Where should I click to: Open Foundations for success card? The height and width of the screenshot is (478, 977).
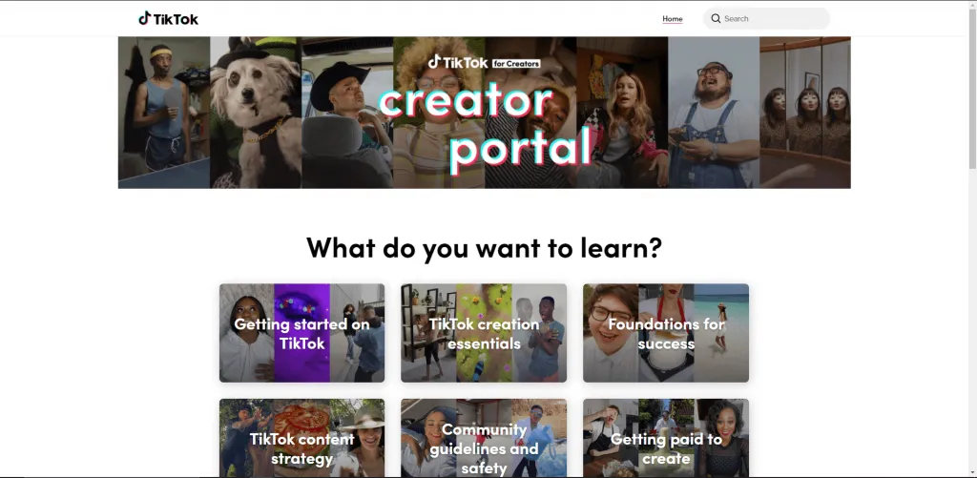pyautogui.click(x=665, y=333)
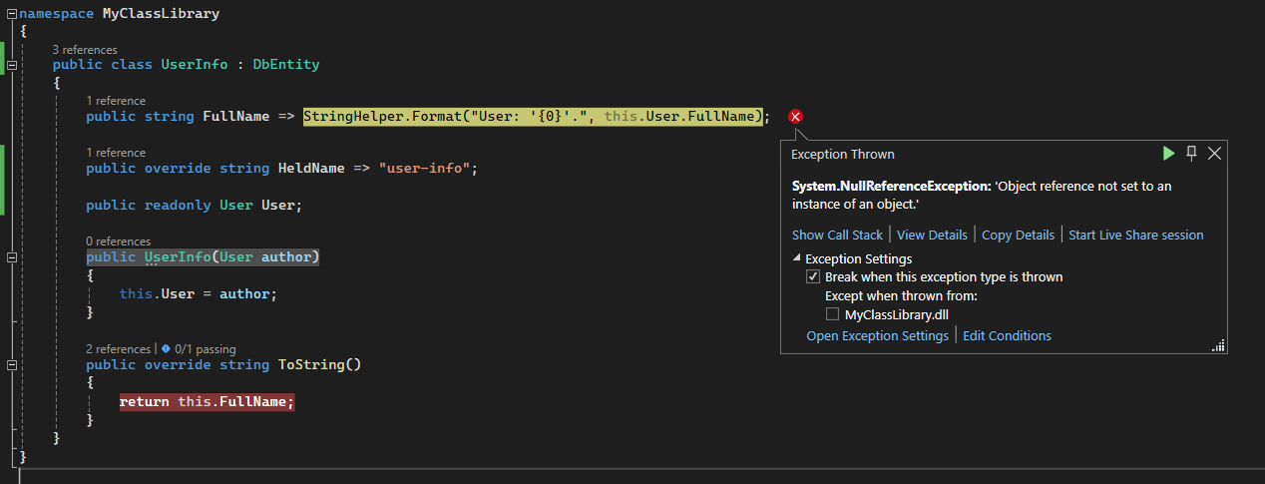This screenshot has width=1265, height=484.
Task: Click the 0/1 passing test indicator icon
Action: coord(166,349)
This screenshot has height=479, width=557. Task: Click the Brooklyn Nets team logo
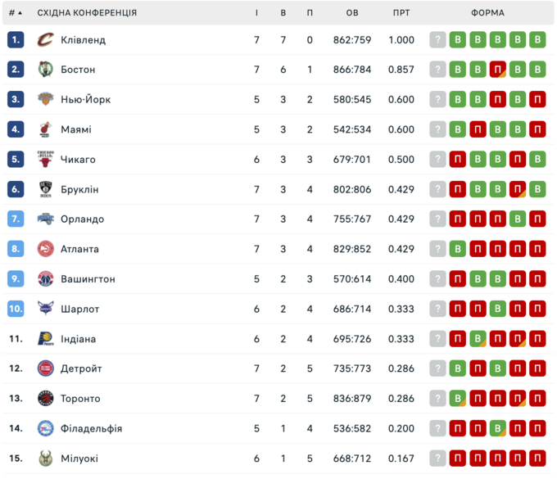45,189
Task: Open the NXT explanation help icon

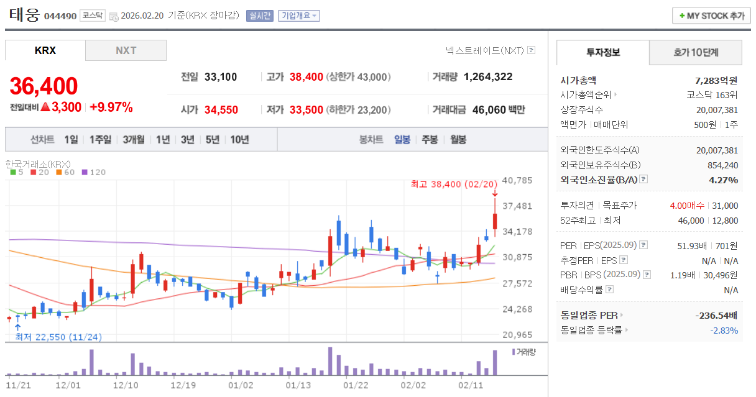Action: click(531, 50)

-=-=-

Copy every item above word for word, omitting the pictures.

### [ANSWER FOR THE TASK]
Where should I click to: Open Foundations for success card? The height and width of the screenshot is (478, 977).
pyautogui.click(x=665, y=333)
This screenshot has width=1265, height=484.
Task: Click the 0/1 passing test indicator icon
Action: coord(166,349)
This screenshot has height=479, width=557. Task: Click the Brooklyn Nets team logo
45,189
Task: Open the NXT explanation help icon

Action: click(531, 50)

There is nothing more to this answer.